Duplicate submission from 2002 in American Journal of Psychiatry earns an Expression of Concern

The American Journal of Psychiatry has issued an Expression of Concern about a 2003 paper that was apparently simultaneously submitted to a German-language journal. According to the notice in the August 2011 issue of the journal (link added):

The February 2003 article “Parahippocampal Volume Deficits in Subjects With Aging-Associated Cognitive Decline” by Johannes Pantel, M.D., Ph.D., et al. (Am J Psychiatry 2003; 160:379-382) which was accepted for publication September 6, 2002, reported results identical to those published in the September 2002 issue of Nervenarzt (“Strukturelle zerebrale Veränderungen bei Probanden mit leichter kognitiver Beeinträchtigung Eine MR-volumetrische Studie”; Nervenarzt 2002;73:845-850). This duplicate publication is a violation of our editorial policy which states that all submissions must represent original material, cannot have been published previously, and are not being considered for publication elsewhere.

Expressions of Concern, as Retraction Watch readers likely recall, often — but don’t always — precede retractions. The study has been cited 38 times, according to Thomson Scientific’s Web of Knowledge.

We’ve tried to contact corresponding author Johannes Schroeder of the University of Heidelberg, as well as the editor of the journal, about what happened here and to find out more about how this came to everyone’s attention. We’ll update with anything we hear back.

In the meantime, we should note duplicate submissions of papers in German and English are not uncommon. Our understanding is that such duplications are only acceptable if a journal editor knows the material has been published elsewhere in another language, and gives the authors permission to publish a translation. That doesn’t seem to have been the case here.

Hat tip: @Neuro_Skeptic

6 thoughts on “Duplicate submission from 2002 in American Journal of Psychiatry earns an Expression of Concern”

  1. And then there is Angewandte Chemie, that publishes a German edition and an International edition. For the longest time, both editions were indexed – a fabulous way to increase you citation count.

  2. This is a rather unusual use of an Expression of Concern. I’m not sure whether to be pleased that Am J Psych is taking a stand against duplicate publication or irritated that they’re doing it in a slightly unorthodox way which MIGHT muddy the definition of an Expression of Concern … but as there is no universally accepted rule on when to use them (apart from the COPE retraction guidelines) I guess it’s OK … but I’d be interested to know why the editor chose not to issue a retraction or a notice of duplicate publication (although, admittedly that has even fuzzier status than an EoC and may be harder to tag on databases)

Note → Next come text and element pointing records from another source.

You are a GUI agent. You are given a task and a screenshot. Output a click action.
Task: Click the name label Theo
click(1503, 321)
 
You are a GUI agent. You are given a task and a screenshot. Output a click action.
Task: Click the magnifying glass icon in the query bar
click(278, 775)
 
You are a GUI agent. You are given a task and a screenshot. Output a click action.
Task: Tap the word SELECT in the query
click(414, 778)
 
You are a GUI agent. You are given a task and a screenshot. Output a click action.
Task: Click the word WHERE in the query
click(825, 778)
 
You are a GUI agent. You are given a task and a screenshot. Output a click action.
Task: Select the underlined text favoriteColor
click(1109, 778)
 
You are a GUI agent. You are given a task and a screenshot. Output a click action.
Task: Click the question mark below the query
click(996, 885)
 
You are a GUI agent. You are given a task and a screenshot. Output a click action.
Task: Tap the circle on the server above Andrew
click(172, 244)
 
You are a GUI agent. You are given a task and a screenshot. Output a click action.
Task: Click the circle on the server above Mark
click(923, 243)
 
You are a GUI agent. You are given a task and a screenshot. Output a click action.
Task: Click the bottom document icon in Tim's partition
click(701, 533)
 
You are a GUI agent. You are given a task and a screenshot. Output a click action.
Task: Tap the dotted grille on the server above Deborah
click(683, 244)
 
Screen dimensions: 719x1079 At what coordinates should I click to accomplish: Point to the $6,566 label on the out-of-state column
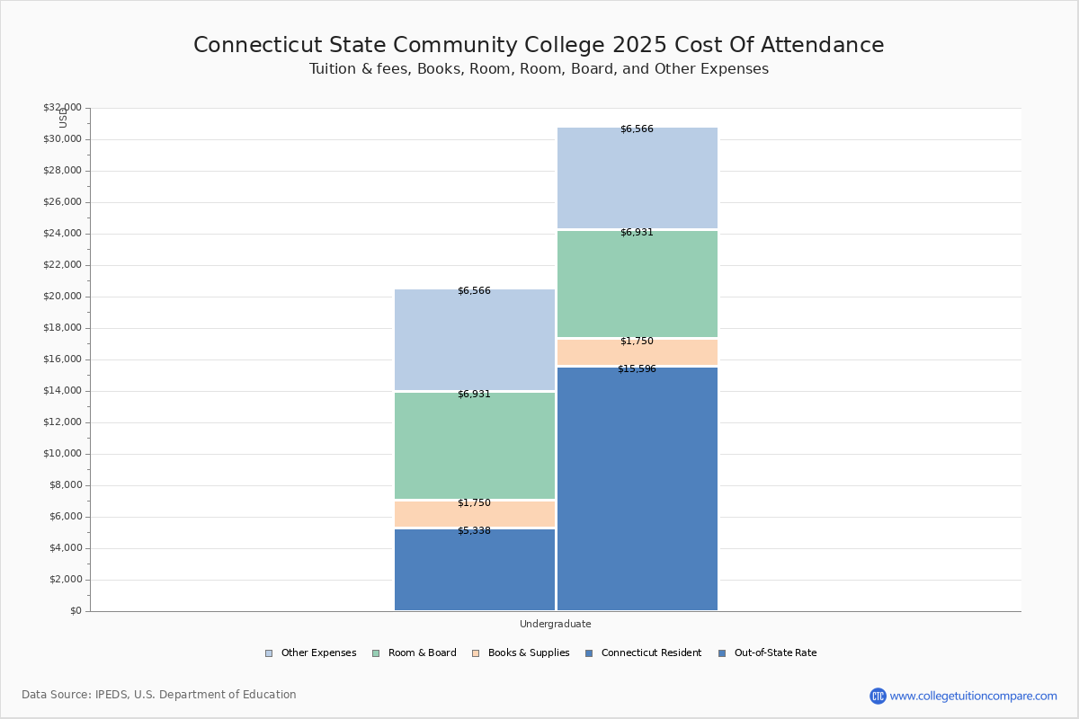pyautogui.click(x=637, y=129)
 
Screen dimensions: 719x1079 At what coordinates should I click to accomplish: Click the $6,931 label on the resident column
pyautogui.click(x=474, y=395)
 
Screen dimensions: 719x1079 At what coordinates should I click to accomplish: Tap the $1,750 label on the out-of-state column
pyautogui.click(x=637, y=342)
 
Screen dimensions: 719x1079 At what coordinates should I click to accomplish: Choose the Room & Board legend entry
pyautogui.click(x=421, y=653)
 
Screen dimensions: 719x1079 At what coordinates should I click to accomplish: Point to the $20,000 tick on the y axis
pyautogui.click(x=63, y=297)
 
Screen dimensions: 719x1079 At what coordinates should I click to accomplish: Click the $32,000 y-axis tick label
pyautogui.click(x=63, y=108)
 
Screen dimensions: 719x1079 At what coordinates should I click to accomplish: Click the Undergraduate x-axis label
pyautogui.click(x=555, y=624)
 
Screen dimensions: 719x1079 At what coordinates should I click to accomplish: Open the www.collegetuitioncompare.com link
pyautogui.click(x=973, y=696)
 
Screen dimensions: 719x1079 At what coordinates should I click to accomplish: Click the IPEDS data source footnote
pyautogui.click(x=159, y=695)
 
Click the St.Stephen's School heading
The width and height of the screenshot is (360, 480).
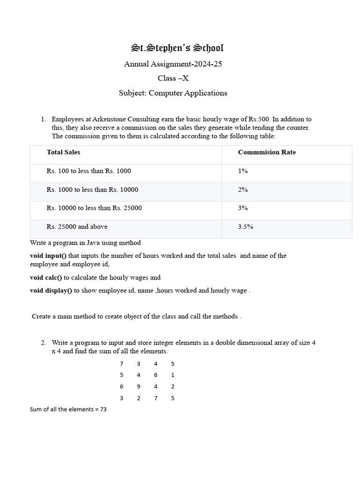point(177,48)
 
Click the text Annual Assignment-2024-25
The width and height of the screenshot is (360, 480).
point(173,64)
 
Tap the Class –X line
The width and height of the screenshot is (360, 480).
point(173,78)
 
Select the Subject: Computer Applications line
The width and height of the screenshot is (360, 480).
point(173,93)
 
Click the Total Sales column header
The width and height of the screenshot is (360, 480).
point(63,152)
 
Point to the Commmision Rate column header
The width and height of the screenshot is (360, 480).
point(267,152)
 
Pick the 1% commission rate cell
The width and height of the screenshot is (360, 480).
point(243,171)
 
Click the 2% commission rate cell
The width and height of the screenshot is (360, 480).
point(243,190)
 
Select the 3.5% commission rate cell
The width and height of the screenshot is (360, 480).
point(246,227)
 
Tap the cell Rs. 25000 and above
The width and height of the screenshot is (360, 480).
point(77,227)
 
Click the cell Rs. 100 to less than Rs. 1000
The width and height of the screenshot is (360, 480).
point(89,171)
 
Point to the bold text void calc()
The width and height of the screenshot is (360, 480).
point(46,278)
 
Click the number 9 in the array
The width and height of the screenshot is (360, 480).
point(138,387)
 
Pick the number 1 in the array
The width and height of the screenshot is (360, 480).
point(173,375)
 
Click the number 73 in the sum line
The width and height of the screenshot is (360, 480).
point(103,409)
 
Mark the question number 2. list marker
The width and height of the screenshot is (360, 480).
point(43,343)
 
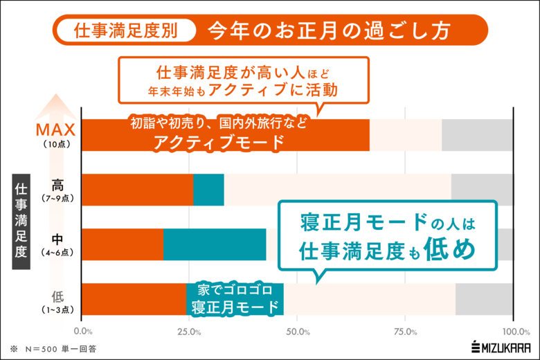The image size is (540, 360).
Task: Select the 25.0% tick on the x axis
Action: pyautogui.click(x=189, y=332)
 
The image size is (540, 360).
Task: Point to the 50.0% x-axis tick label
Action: pyautogui.click(x=297, y=332)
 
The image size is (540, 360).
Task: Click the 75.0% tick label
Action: pyautogui.click(x=405, y=332)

  3. Thing is, many researchers and probably many editors do not consider publication of the same article in another language as duplicate publication, plagiarism or even self-plagiarism. These researchers and editors may not be aware of ICMJE policies on secondary publication.

    According to ICMJE, secondary publication in another language is acceptable if 1) permission is obtained from the copyright holders of the first language version that was published, 2) the editor of the second journal is told on submission that the manuscript is a translation of a previously published (and possibly already indexed) article, 3) the editors of both journals agree with publication, and 4) the later (“secondary”) publication cites the earlier (“primary”) publication. (This might not be so easy to do if both language versions are scheduled to be published close together in time.)

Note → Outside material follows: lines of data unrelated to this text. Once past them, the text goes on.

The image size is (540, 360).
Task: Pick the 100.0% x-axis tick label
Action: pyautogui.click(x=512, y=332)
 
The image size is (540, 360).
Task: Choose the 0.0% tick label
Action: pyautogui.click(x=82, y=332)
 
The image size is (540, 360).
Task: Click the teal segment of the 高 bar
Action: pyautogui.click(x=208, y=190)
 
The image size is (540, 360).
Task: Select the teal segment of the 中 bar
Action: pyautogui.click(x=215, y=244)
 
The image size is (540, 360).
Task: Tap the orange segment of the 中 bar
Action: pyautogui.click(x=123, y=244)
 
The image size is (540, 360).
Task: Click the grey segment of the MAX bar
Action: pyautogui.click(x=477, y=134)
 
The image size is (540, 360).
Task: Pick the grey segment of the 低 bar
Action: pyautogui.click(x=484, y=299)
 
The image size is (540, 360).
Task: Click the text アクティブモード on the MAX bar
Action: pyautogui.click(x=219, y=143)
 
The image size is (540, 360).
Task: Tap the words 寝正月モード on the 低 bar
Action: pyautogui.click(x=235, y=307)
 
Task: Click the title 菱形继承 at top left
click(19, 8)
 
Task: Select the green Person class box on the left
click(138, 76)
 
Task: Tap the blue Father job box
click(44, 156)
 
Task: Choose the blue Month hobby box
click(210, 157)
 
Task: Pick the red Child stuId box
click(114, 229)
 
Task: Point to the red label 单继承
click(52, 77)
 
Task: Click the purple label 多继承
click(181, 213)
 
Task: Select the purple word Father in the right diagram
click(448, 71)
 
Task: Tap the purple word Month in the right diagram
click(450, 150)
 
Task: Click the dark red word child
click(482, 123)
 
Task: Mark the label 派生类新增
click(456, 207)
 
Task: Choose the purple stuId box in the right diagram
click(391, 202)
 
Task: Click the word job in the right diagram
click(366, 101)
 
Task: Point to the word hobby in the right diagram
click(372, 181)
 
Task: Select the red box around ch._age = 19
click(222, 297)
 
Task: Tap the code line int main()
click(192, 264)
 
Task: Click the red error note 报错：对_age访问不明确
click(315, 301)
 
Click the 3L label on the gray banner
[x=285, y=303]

    Medline does not consider translations to be republications–or something like that. Exactly what they mean by this is not clear, and editors may be confused by this when they set out to develop policies for acceptable secondary publication and translation.

  4. “In the meantime, we should note duplicate submissions of papers in German and English are not uncommon.”

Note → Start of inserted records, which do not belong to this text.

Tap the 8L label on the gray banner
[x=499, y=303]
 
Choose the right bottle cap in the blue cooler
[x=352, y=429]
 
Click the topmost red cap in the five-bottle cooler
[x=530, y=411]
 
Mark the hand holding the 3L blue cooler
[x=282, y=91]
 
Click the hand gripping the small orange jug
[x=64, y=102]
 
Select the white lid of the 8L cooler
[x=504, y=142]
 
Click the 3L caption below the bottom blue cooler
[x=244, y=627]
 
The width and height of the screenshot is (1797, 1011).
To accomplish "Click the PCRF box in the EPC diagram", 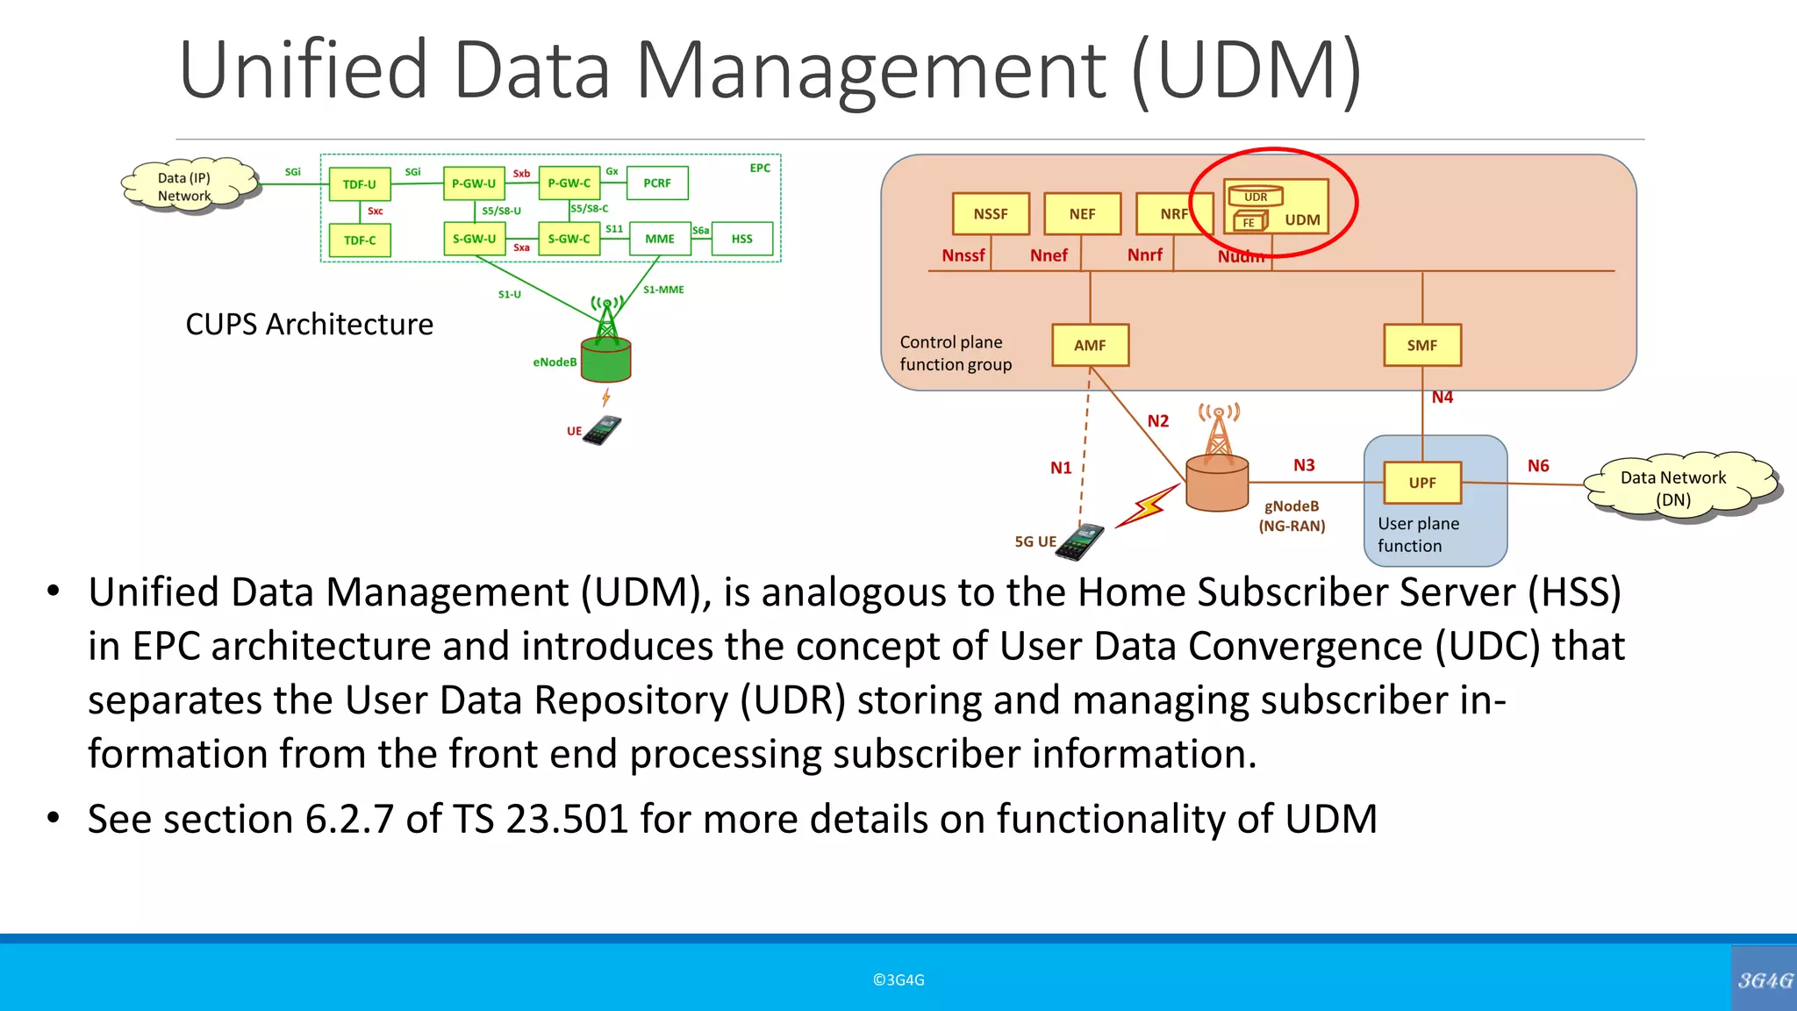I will point(657,183).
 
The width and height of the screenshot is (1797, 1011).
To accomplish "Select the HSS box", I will point(741,239).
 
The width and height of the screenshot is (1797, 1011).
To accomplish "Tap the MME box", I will point(660,239).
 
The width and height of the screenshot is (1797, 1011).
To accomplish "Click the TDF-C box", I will point(360,240).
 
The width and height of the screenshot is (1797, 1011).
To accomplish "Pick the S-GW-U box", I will point(474,239).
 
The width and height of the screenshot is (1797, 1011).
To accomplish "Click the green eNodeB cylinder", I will point(606,361).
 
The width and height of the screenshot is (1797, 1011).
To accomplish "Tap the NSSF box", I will point(991,214).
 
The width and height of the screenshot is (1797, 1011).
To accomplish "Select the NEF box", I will point(1082,214).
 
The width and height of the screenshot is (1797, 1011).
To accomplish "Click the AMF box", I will point(1090,345).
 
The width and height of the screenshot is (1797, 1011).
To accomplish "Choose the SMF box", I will point(1421,345).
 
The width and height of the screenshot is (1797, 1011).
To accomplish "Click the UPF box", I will point(1421,483).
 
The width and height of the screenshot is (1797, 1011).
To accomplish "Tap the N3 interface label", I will point(1304,465).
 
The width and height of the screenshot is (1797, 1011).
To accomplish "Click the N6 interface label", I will point(1538,466).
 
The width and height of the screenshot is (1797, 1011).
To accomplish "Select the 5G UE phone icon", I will point(1079,541).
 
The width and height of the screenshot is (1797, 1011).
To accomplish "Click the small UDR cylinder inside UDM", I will point(1255,197).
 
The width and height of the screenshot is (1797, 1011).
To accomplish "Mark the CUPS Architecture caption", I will point(309,325).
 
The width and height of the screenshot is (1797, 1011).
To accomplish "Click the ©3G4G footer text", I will point(898,980).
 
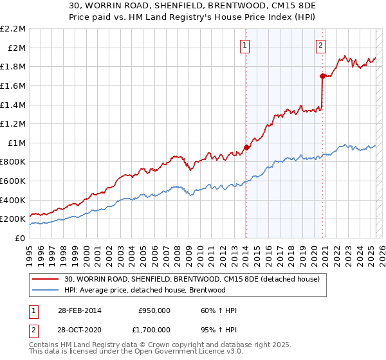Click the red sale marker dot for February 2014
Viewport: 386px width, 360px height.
click(x=246, y=147)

    I think the above is pretty common for plenty of other non-English speaking countries.

    1. In fact, in my field of knowledge there are a good many descriptions of relevance in Russian, German, Chinese, etc, which are also not very easy to OCR recognition.

      Anyone taking the effort of translating these papers should get them publsihed somewhere for the sake of their colleagues.

  5. What we really need is some kind of Google Translate for papers.

    It must be possible, given that scientific papers follow a set format and are very stylized. Certainly it would be much easier to write a science translator than a universal text translator, and Google Translate is not bad as an attempt at the latter.